DETROIT -- With her 6-year-old daughter, Ashleye, in the back seat, Deborah Kemp wasn't going to let the man steal her car without a fight.
Ms. Kemp, 34, was dragged on her knees for a quarter-mile while she clung to her open car door and the steering wheel.
"I wasn't trying to be a hero," the Detroit woman said. "I was concerned about my baby. . . . That was part of me in that car."
Although police said Ms. Kemp did the wrong thing in fighting the carjacker, she survived with only ripped pants and bloodied knees. The child was not injured.

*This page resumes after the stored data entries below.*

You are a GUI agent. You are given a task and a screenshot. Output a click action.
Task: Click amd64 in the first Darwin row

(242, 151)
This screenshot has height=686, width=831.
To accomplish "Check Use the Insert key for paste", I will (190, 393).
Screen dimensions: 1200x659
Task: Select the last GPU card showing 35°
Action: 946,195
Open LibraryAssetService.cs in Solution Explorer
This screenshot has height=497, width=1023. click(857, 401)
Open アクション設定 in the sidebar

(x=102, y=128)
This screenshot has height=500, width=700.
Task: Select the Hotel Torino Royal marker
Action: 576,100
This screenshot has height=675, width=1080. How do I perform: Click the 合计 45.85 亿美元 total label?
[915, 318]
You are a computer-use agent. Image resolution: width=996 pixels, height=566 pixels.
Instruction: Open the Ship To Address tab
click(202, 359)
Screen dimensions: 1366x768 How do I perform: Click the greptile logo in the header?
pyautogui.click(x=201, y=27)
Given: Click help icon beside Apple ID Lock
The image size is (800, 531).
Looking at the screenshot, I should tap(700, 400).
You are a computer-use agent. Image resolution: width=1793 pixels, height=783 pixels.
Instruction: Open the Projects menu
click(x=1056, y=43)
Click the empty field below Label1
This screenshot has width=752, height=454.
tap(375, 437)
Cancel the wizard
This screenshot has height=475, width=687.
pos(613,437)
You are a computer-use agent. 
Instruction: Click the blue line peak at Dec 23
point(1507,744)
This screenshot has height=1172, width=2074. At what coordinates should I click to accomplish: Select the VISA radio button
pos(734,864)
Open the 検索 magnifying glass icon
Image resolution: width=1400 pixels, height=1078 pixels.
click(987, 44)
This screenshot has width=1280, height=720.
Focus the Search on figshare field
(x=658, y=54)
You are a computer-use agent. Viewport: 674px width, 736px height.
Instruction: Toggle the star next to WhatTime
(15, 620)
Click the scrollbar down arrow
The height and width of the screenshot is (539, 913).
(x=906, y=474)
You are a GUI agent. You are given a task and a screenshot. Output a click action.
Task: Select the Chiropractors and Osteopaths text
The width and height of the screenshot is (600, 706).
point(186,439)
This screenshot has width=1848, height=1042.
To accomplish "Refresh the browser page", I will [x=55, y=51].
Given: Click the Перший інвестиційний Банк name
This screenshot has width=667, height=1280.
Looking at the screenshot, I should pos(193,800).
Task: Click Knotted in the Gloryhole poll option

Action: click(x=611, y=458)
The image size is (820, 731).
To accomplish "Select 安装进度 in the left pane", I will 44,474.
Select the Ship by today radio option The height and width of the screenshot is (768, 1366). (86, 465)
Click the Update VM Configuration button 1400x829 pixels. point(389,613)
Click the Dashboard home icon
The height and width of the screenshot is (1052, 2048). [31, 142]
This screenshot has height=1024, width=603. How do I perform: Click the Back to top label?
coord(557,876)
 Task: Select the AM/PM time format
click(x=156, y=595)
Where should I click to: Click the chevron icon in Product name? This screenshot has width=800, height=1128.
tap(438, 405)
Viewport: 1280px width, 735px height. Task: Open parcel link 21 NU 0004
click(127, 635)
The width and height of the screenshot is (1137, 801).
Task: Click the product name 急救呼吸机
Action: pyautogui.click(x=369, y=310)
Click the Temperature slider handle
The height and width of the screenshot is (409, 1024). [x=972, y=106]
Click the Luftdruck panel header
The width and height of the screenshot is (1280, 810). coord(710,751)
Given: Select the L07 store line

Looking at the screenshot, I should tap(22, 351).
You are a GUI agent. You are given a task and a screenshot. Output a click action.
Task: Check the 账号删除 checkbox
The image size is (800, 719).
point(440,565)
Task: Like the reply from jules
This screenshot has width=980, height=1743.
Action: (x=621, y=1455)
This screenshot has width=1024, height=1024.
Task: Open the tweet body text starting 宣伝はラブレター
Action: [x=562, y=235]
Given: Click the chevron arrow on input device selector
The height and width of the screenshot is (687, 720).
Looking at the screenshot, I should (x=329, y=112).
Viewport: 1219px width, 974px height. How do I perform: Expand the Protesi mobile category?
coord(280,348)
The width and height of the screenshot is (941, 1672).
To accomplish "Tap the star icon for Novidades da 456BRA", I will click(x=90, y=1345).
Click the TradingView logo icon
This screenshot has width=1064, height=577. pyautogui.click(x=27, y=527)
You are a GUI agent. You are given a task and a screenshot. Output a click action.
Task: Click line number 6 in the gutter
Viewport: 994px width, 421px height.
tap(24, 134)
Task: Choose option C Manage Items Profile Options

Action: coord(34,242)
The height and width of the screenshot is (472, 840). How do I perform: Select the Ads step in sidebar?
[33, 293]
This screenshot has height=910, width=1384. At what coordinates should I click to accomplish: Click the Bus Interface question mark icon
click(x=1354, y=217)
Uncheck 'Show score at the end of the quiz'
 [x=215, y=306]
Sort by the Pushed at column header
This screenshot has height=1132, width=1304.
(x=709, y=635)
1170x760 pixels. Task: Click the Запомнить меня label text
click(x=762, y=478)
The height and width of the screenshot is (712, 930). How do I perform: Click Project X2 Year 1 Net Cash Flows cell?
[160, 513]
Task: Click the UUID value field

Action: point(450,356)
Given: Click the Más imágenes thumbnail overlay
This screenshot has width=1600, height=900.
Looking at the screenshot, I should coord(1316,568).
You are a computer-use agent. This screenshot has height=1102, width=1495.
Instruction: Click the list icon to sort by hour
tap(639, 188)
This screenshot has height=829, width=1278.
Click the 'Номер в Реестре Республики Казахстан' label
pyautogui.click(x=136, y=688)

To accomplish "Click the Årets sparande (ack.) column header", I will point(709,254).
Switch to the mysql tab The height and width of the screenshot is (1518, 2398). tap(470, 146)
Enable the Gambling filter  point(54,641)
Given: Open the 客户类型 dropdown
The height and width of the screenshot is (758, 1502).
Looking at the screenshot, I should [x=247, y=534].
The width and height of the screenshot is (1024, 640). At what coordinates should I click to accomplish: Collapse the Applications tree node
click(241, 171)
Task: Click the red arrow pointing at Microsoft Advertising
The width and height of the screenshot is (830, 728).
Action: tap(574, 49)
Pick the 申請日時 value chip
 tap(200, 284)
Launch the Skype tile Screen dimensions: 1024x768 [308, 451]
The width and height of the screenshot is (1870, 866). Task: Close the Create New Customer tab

The suspect sustained head injuries and broken legs. Ms. Kemp said she pulled him from the car and beat him.
The ordeal started about 7:45 a.m. Monday at a Detroit gas station. Ms. Kemp had pumped $10 in gas and left the keys in the car as she went inside to pay.
Just as she returned, a man slid behind the wheel and took off. Ms. Kemp grabbed the driver's door and steering wheel.
As the car moved -- never over 30 mph -- Ms. Kemp and the carjacker traded blows. She grabbed her anti-theft, steering-wheel lock under the front seat and hit him on the head and arm.
She pulled him out of the car, which then went out of control and smashed into a restaurant, breaking a gas line. That's when the child -- restrained by a seat belt -- woke up.
Ms. Kemp said she beat the carjacker with the anti-theft device while he apologized and begged her to stop.
The suspect was in stable condition Monday at Detroit Receiving Hospital. He will be charged with felony unarmed robbery, abduction and carjacking, police said.
Police advise that if someone tries to take the car, let him -- even with a child in the back seat.
Joseph Kaptur, an officer at the Crime Prevention Division of the Detroit Police Department, said: "In most cases, the last thing he wants is to be charged with kidnapping as well."